Cobalt Shortages Ahead – by Mark Lapedus (SemiConductor Engineering – September 10, 2018)

SemiConductor Engineering

Growth in electric vehicles and batteries is causing supply issues that could affect broad swaths of the electronics market.

Rapid growth of electric vehicles is creating an enormous demand for cobalt, causing tight supply, high prices and supply chain issues for this critical material.

Cobalt is a ferromagnetic metal and one of the key materials used in lithium-ion batteries for cell phones, notebook PCs, battery-electric cars and hybrids. It also is used in alloys and semiconductors. And while the IC industry consumes a tiny percentage of the world’s cobalt supply, that supply is tightening.

For cobalt, the big growth market is the electric car business, which requires tons of cobalt a year. In the supply chain, metals are mined and processed into cobalt.

Refined cobalt is sold to lithium-ion battery makers, which then sells rechargeable batteries to electric car makers like BMW, Nissan, Tesla, Toyota and others. A smartphone contains 5 to 20 grams of cobalt, compared to 4,000 to 30,000 grams, or 9 to 66 pounds, of cobalt per vehicle, according to Fortune Minerals.

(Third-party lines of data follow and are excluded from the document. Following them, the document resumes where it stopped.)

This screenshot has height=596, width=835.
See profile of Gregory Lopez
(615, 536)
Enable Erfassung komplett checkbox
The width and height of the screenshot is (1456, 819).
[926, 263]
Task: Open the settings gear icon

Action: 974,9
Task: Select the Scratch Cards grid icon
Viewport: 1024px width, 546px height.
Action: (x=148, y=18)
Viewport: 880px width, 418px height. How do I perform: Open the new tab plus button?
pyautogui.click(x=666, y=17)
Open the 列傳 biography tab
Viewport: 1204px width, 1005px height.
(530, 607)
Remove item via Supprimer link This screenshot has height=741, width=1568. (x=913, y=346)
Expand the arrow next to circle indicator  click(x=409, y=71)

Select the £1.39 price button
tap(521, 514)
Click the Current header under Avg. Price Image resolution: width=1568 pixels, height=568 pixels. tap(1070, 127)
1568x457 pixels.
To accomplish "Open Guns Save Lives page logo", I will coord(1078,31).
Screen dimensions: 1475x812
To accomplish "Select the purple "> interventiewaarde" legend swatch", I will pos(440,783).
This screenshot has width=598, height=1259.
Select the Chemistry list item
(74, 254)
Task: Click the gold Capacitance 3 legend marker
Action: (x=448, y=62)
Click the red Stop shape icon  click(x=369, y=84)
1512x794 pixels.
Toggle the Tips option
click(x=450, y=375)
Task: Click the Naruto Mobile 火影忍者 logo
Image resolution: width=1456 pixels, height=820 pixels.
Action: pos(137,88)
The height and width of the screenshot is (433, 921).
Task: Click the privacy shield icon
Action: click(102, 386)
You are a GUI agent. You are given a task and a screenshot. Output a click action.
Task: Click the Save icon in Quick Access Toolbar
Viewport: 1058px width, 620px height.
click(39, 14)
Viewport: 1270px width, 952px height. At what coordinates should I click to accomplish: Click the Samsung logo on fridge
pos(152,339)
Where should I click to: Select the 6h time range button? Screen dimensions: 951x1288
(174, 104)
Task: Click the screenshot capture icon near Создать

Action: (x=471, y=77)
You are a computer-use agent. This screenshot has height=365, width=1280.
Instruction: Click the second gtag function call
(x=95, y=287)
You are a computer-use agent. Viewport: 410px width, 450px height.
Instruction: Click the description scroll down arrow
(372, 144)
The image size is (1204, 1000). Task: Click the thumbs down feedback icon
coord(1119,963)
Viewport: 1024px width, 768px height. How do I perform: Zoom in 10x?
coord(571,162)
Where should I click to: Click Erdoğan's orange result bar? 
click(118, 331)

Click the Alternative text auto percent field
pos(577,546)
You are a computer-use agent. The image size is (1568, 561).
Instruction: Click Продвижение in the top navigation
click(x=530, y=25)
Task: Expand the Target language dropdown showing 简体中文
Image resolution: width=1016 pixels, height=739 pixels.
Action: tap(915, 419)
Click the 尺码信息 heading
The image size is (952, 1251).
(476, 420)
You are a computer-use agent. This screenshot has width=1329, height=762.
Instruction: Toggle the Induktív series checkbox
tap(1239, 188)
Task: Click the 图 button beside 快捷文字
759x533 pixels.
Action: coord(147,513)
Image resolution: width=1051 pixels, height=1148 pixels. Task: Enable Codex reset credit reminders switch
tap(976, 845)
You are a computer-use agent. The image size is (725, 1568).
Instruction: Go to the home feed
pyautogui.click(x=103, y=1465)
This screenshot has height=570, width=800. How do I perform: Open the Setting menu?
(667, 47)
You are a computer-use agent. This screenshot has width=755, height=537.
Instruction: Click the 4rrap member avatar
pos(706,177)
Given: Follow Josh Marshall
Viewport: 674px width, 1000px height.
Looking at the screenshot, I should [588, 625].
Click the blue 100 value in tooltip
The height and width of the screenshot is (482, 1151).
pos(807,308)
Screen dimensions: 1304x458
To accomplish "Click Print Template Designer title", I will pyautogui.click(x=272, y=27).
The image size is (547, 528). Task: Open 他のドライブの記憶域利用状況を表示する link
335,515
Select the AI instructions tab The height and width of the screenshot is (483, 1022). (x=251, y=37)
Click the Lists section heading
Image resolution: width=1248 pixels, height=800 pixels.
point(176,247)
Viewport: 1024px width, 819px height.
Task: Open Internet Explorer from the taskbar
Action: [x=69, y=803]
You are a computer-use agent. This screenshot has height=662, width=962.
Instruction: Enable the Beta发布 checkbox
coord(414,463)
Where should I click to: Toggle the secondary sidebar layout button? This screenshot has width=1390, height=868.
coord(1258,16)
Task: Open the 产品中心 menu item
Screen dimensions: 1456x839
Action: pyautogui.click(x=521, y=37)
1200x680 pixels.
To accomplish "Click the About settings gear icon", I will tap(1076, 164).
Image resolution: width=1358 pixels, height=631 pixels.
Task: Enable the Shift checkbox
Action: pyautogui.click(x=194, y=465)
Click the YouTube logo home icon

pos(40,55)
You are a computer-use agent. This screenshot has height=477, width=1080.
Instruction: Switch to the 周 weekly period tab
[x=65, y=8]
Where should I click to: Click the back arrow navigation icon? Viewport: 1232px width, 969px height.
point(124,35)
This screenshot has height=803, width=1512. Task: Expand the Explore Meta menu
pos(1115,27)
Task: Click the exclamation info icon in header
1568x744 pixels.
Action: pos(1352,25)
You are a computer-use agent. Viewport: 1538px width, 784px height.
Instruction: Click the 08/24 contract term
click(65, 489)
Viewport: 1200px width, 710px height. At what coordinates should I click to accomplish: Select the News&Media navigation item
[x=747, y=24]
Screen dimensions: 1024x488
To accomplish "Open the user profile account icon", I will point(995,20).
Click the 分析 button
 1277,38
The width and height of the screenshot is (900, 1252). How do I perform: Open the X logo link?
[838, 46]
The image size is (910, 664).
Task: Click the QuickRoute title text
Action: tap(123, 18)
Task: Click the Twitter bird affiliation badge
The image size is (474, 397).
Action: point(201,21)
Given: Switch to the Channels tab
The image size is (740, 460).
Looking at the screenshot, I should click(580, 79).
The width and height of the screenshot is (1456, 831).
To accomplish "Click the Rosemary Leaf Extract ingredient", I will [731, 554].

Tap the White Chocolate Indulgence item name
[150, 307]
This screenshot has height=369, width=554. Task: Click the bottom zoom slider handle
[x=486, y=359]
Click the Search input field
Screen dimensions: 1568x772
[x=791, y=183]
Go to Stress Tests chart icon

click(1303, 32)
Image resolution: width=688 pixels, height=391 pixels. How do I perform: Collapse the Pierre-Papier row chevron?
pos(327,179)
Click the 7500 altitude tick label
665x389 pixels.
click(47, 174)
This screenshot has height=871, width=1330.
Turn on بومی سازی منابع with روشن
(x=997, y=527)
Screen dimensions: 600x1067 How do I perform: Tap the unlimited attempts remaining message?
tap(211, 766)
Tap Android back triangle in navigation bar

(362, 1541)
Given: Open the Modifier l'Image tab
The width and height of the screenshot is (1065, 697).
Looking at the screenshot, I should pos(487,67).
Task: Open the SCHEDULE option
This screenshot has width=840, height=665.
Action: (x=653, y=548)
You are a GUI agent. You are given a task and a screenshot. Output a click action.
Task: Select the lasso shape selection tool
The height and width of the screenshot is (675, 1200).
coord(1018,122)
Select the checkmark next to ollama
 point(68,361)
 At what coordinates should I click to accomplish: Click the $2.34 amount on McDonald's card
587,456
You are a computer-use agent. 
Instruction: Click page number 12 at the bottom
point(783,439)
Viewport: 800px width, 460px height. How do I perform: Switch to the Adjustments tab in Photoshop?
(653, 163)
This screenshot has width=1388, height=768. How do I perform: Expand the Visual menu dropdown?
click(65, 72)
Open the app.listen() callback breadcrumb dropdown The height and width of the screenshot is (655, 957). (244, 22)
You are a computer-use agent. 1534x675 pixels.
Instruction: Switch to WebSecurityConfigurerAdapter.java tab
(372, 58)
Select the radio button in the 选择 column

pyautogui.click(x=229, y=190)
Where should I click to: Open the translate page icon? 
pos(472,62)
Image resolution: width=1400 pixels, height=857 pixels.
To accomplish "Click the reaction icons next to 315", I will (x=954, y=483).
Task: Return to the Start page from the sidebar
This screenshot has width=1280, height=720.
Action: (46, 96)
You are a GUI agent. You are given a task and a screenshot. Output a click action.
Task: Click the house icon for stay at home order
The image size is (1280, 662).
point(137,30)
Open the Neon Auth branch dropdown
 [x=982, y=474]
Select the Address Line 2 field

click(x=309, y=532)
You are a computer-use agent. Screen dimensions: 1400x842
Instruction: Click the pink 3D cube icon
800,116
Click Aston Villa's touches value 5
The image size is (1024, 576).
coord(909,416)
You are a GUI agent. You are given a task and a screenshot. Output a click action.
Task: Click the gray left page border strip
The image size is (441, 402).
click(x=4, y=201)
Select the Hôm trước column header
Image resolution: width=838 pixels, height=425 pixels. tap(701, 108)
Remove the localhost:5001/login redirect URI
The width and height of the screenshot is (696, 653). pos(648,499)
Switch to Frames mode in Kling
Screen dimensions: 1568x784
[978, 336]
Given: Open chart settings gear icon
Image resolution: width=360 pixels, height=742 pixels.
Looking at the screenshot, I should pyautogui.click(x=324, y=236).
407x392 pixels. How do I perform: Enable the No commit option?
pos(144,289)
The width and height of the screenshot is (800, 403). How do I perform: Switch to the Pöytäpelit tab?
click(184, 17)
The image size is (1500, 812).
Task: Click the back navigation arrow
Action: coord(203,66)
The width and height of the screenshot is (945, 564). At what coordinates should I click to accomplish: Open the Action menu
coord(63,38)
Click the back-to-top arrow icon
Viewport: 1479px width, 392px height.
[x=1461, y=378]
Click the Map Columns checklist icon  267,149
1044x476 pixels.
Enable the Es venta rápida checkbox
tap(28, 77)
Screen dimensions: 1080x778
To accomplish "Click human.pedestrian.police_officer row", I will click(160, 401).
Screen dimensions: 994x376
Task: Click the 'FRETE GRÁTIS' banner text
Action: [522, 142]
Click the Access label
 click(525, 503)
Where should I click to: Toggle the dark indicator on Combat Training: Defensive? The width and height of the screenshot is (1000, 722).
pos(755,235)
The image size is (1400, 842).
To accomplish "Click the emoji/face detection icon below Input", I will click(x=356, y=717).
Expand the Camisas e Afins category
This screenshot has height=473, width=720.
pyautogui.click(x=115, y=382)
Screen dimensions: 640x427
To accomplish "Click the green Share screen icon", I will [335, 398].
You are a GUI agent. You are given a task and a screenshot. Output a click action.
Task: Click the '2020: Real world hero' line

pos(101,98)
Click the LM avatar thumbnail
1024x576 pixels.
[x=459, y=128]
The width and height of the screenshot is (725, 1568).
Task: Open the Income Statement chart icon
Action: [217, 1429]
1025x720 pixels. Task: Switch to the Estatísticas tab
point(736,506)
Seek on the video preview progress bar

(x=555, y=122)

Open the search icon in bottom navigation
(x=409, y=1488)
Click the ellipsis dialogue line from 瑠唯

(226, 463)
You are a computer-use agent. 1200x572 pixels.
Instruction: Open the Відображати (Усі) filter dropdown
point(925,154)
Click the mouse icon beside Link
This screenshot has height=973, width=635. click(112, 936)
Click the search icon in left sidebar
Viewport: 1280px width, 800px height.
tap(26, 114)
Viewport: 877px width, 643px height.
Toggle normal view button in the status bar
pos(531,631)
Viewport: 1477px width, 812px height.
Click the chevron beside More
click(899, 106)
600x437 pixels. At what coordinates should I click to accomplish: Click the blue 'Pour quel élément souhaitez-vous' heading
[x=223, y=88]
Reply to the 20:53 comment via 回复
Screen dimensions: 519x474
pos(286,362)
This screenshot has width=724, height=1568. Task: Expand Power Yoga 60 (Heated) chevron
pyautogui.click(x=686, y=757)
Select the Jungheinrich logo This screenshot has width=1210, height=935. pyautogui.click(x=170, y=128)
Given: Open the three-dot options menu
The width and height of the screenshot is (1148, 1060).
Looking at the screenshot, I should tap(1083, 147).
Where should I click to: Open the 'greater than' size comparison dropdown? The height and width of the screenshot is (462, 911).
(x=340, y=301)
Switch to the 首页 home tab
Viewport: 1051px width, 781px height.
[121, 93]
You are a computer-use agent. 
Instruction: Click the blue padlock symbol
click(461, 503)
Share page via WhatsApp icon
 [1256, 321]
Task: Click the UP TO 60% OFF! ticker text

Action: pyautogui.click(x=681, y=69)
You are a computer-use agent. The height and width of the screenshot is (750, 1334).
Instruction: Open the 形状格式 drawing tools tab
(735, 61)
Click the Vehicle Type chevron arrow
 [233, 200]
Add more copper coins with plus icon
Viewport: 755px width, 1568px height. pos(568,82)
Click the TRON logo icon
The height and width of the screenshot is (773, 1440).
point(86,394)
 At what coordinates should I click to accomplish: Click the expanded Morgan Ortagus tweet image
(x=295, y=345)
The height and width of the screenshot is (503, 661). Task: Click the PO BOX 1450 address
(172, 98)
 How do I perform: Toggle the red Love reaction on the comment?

Cobalt provides high energy density and thermal stability in a battery. Lithium-ion batteries consist of an anode, cathode and other components. Graphite is used for the anode. In one example of the cathode, Tesla uses a nickel-cobalt-aluminum-oxide (NCA) chemistry. In simple terms, lithium ions move from the anode to the cathode and back, causing the battery to charge or discharge.